Stated task: Present every line of the records below as a JSON list of strings, one string per line, omitting blank lines. Leave the pictures out of the list.

— START OF Provided entries —

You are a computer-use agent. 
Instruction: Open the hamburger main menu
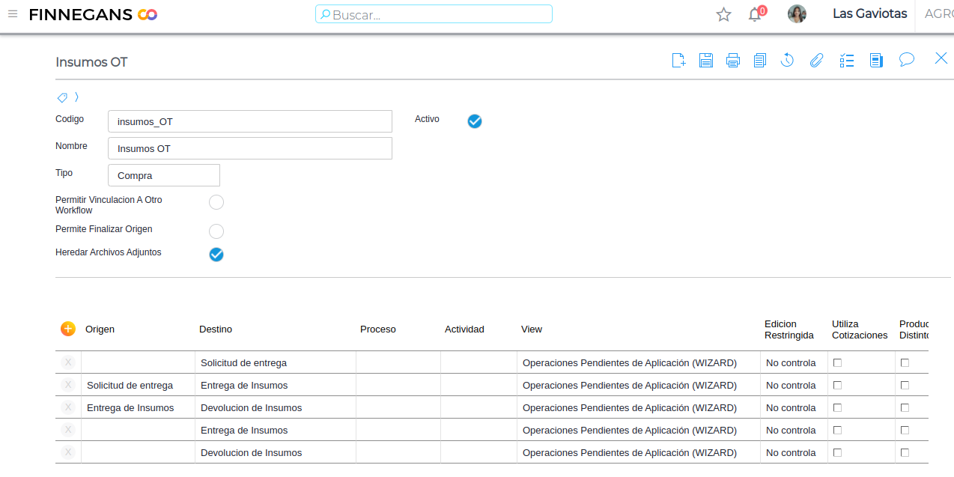point(13,14)
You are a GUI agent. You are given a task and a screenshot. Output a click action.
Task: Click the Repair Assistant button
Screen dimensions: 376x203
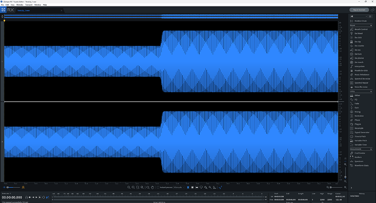tap(359, 10)

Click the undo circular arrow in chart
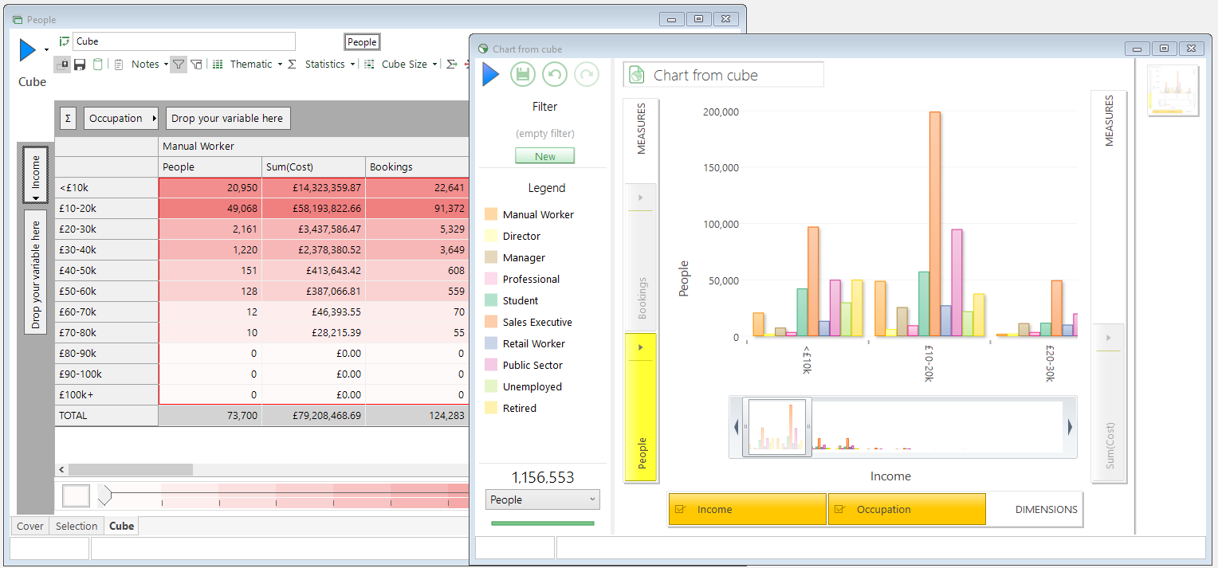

— END OF Provided entries —

Exercise solution:
[
  "You are a computer-use agent. ",
  "Instruction: Open the hamburger main menu",
  "point(13,14)",
  "You are a GUI agent. You are given a task and a screenshot. Output a click action.",
  "Task: Click the Repair Assistant button",
  "Screen dimensions: 376x203",
  "tap(359, 10)",
  "Click the undo circular arrow in chart"
]